Records to use:
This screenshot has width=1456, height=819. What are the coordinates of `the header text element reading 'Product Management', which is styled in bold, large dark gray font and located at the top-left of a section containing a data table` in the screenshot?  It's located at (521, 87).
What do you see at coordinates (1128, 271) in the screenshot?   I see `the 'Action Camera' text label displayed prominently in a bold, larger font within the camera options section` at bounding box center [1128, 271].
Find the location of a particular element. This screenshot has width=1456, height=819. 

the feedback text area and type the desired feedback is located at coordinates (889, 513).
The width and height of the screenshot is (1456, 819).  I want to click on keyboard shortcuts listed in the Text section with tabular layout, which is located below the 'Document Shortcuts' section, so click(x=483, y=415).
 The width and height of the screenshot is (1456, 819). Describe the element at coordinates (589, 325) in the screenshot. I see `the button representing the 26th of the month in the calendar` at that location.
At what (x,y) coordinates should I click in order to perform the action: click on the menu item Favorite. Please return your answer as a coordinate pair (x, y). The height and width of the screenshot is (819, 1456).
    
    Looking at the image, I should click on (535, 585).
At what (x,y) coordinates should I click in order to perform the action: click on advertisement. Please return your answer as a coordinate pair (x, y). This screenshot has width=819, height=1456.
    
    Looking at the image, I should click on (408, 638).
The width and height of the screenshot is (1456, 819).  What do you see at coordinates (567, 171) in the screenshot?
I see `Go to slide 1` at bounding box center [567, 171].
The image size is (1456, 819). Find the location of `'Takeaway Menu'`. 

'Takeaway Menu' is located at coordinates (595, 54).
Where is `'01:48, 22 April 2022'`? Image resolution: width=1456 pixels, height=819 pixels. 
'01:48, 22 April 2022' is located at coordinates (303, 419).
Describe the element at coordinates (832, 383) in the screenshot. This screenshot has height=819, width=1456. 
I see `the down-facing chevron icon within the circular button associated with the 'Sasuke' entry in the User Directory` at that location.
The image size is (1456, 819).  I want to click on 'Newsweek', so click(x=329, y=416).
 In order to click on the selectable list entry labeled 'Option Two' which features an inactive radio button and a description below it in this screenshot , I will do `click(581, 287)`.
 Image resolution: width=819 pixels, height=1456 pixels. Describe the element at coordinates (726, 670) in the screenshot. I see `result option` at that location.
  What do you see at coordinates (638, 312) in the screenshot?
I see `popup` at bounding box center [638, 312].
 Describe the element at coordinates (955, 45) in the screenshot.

What you will do: Rewrite all of the entries above, substituting "Determine the position of" for every occurrence of "Find the location of" and leaving everything else unchanged.

Full solution:
This screenshot has width=1456, height=819. What are the coordinates of `the header text element reading 'Product Management', which is styled in bold, large dark gray font and located at the top-left of a section containing a data table` in the screenshot?  It's located at (521, 87).
What do you see at coordinates (1128, 271) in the screenshot?   I see `the 'Action Camera' text label displayed prominently in a bold, larger font within the camera options section` at bounding box center [1128, 271].
Determine the position of a particular element. This screenshot has width=1456, height=819. 

the feedback text area and type the desired feedback is located at coordinates (889, 513).
The width and height of the screenshot is (1456, 819).  I want to click on keyboard shortcuts listed in the Text section with tabular layout, which is located below the 'Document Shortcuts' section, so click(x=483, y=415).
 The width and height of the screenshot is (1456, 819). Describe the element at coordinates (589, 325) in the screenshot. I see `the button representing the 26th of the month in the calendar` at that location.
At what (x,y) coordinates should I click in order to perform the action: click on the menu item Favorite. Please return your answer as a coordinate pair (x, y). The height and width of the screenshot is (819, 1456).
    
    Looking at the image, I should click on (535, 585).
At what (x,y) coordinates should I click in order to perform the action: click on advertisement. Please return your answer as a coordinate pair (x, y). This screenshot has width=819, height=1456.
    
    Looking at the image, I should click on (408, 638).
The width and height of the screenshot is (1456, 819).  What do you see at coordinates (567, 171) in the screenshot?
I see `Go to slide 1` at bounding box center [567, 171].
The image size is (1456, 819). Determine the position of `'Takeaway Menu'`. 

'Takeaway Menu' is located at coordinates (595, 54).
Where is `'01:48, 22 April 2022'`? Image resolution: width=1456 pixels, height=819 pixels. 
'01:48, 22 April 2022' is located at coordinates (303, 419).
Describe the element at coordinates (832, 383) in the screenshot. This screenshot has height=819, width=1456. 
I see `the down-facing chevron icon within the circular button associated with the 'Sasuke' entry in the User Directory` at that location.
The image size is (1456, 819).  I want to click on 'Newsweek', so click(x=329, y=416).
 In order to click on the selectable list entry labeled 'Option Two' which features an inactive radio button and a description below it in this screenshot , I will do `click(581, 287)`.
 Image resolution: width=819 pixels, height=1456 pixels. Describe the element at coordinates (726, 670) in the screenshot. I see `result option` at that location.
  What do you see at coordinates (638, 312) in the screenshot?
I see `popup` at bounding box center [638, 312].
 Describe the element at coordinates (955, 45) in the screenshot.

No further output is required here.